··· Data

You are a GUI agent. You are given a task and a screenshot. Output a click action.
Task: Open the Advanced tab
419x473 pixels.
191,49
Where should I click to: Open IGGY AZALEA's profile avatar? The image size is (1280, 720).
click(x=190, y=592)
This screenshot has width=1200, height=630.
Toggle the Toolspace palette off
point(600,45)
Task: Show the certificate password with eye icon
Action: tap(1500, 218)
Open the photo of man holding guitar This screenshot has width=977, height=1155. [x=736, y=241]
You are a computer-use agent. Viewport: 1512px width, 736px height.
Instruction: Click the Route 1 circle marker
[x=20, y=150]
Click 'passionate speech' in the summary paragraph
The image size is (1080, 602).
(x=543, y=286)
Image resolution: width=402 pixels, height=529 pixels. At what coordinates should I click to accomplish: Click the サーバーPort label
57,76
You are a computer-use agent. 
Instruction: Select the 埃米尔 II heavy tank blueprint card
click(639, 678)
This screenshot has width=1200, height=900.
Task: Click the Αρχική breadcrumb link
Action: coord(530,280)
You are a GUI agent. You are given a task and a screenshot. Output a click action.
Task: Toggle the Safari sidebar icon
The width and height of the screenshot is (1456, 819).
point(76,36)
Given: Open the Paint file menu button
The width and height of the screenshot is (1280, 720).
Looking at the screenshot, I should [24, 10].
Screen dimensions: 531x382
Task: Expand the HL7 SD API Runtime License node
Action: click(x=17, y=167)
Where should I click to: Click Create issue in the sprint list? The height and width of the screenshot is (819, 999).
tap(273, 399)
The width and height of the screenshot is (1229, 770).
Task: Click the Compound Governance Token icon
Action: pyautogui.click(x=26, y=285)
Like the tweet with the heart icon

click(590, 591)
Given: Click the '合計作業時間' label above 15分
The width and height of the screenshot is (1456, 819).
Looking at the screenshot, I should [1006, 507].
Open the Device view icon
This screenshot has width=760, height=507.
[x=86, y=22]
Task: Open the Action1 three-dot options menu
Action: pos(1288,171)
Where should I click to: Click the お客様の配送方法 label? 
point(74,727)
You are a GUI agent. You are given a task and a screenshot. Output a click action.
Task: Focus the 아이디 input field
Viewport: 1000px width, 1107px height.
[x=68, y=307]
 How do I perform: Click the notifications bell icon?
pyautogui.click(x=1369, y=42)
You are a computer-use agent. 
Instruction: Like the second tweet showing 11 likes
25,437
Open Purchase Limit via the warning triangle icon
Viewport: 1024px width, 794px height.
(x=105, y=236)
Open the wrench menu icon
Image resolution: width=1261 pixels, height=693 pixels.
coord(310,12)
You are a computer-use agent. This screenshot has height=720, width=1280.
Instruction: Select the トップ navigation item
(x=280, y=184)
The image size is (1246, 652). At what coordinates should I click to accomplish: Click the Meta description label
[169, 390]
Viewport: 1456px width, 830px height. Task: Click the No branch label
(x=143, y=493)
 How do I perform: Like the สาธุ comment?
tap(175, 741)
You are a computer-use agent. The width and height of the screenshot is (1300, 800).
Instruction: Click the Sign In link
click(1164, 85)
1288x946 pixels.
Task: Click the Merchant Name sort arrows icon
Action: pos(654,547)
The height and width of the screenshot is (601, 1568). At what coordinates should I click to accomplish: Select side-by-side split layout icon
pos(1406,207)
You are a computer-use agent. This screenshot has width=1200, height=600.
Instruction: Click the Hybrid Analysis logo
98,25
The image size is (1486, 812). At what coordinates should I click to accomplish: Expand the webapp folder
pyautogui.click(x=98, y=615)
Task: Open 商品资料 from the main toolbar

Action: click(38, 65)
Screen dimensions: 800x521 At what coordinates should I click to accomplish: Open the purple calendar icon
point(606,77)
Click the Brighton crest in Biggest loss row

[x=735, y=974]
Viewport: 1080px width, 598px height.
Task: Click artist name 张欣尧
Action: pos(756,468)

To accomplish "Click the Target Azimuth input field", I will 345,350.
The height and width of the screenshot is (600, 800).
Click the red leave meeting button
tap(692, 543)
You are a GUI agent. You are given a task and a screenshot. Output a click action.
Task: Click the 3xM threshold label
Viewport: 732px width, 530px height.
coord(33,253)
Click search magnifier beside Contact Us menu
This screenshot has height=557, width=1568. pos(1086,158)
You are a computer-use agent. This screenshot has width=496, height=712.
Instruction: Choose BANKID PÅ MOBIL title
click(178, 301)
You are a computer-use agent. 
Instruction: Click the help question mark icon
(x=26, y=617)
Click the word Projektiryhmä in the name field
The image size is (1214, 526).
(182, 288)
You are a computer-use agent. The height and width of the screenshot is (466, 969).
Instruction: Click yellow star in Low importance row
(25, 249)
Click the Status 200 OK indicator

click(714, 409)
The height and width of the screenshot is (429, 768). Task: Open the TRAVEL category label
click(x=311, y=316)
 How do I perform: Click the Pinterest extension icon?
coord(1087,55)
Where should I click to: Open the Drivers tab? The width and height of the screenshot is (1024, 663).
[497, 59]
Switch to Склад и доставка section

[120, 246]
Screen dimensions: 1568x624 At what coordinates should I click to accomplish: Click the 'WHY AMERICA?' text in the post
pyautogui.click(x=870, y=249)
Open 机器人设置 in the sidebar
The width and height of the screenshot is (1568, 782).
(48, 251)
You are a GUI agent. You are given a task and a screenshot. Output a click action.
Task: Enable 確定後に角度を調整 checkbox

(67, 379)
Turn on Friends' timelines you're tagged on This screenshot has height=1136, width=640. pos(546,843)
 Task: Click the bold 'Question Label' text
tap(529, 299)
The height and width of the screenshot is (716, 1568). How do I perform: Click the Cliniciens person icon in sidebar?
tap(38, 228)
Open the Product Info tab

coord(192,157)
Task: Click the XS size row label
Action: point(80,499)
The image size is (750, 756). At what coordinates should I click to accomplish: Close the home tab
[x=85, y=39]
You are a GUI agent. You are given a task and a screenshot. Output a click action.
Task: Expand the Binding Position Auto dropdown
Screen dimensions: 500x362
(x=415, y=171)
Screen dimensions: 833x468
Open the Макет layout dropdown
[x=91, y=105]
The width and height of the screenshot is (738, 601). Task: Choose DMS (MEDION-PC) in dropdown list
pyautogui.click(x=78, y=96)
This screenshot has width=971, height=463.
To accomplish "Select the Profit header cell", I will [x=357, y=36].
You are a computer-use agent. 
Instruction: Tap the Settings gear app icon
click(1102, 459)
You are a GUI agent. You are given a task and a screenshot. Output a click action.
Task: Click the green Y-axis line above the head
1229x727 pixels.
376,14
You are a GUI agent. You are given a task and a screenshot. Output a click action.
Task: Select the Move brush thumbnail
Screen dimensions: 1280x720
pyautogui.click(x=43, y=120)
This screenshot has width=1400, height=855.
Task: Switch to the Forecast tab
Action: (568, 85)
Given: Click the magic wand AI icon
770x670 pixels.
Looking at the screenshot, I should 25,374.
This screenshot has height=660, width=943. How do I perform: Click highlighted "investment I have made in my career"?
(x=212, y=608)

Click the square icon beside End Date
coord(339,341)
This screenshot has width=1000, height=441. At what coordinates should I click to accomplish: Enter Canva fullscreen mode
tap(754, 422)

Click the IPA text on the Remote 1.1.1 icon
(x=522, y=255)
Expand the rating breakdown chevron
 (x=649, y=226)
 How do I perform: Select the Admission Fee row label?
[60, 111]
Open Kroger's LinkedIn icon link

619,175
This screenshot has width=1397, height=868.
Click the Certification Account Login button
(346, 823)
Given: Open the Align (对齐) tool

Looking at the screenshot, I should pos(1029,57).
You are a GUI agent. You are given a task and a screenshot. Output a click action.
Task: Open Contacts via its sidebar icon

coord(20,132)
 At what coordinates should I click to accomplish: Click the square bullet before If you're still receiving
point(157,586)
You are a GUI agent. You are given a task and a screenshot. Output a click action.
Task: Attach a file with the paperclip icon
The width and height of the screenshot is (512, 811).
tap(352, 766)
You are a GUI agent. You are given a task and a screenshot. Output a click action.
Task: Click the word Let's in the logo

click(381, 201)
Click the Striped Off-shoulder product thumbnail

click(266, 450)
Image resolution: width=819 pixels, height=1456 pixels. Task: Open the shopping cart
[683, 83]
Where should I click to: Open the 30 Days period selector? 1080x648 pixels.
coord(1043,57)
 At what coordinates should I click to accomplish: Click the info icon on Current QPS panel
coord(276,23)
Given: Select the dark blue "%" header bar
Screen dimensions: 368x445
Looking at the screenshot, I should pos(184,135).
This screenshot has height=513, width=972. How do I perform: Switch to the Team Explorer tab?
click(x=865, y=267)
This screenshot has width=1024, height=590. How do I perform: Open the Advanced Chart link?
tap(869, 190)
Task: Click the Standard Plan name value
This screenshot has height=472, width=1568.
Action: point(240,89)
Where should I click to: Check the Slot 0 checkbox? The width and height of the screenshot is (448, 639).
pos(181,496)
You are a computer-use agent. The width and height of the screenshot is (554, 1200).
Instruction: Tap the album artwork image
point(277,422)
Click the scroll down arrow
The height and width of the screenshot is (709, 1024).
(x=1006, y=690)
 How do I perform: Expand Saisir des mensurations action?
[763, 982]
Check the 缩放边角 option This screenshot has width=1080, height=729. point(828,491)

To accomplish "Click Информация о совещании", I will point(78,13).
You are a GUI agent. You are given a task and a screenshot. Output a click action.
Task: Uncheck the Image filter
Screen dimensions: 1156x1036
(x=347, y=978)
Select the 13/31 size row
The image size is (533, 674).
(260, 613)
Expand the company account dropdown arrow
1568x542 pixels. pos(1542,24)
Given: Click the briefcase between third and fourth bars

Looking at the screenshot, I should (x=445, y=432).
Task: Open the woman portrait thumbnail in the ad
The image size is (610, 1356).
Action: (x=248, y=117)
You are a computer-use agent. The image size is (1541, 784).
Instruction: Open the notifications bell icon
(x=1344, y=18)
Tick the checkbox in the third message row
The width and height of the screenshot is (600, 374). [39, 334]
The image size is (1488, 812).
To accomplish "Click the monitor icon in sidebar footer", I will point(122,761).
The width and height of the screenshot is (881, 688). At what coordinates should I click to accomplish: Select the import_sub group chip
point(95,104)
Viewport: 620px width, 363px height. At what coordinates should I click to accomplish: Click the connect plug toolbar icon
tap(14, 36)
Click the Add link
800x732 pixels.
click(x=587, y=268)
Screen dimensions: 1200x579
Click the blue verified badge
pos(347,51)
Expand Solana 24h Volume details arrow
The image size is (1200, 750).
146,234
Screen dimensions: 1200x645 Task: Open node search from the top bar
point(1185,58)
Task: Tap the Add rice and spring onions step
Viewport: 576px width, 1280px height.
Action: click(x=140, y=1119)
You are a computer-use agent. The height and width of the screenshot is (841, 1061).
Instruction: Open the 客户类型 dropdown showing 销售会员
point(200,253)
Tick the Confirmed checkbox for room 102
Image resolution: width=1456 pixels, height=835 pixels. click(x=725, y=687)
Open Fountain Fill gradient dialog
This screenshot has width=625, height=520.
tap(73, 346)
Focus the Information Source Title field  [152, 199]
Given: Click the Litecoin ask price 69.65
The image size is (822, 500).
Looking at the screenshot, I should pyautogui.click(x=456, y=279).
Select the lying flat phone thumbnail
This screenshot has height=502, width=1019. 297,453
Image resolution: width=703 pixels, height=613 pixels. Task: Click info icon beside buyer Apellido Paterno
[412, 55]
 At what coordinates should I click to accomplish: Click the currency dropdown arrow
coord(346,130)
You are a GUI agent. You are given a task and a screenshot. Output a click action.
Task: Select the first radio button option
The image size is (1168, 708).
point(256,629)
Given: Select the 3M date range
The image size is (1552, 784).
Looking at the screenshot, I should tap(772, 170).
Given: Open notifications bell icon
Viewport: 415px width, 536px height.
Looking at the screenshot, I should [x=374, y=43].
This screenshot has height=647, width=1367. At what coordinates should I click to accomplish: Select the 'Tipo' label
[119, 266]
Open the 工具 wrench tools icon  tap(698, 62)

······

Exercise prompt: Copy every line where the word "Focus" is present in the entries above.

Response for this exercise:
Task: Focus the 아이디 input field
Focus the Information Source Title field  [152, 199]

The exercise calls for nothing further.